● **Work required**
From the line that contains "Task: Click 더보기 under top regions card" through the line that contains "This screenshot has width=437, height=275.", output every line of the listing below exactly and leave out all the rest.

● **Exercise inputs**

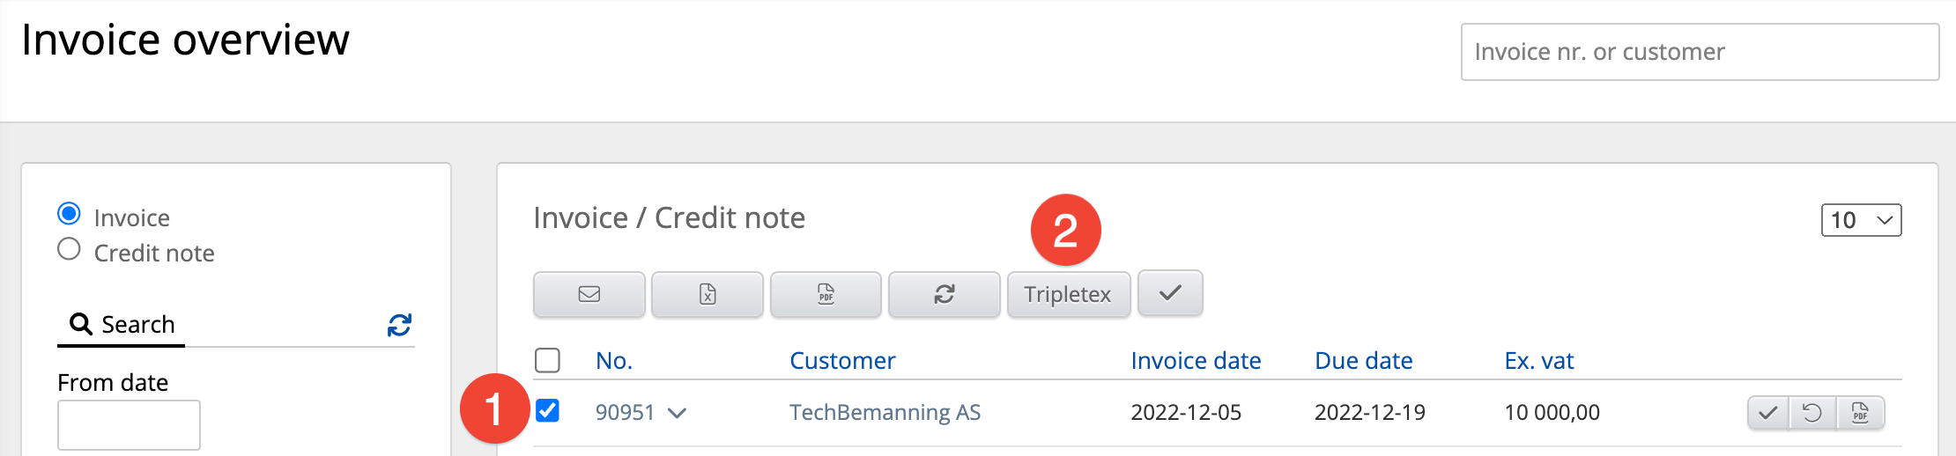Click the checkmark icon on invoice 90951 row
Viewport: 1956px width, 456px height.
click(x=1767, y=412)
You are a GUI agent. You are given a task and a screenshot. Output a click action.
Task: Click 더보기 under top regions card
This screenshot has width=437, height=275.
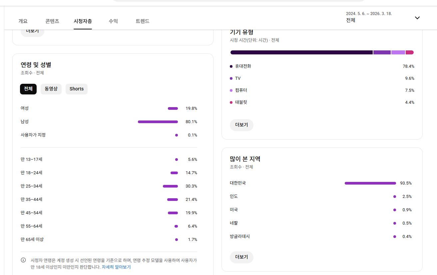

--

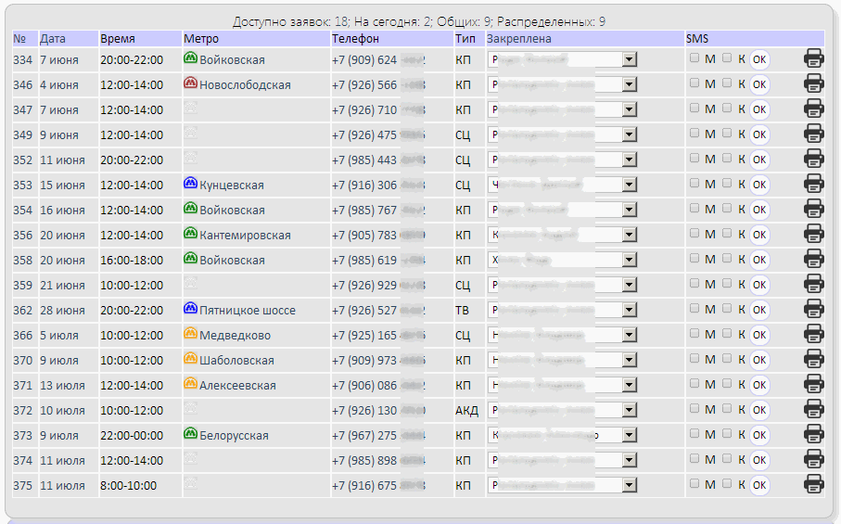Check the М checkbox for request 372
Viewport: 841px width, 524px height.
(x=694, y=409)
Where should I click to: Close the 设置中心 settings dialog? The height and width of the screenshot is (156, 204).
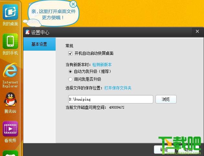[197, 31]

● **Expected output**
Task: Click 더보기 under top regions card
This screenshot has width=437, height=275.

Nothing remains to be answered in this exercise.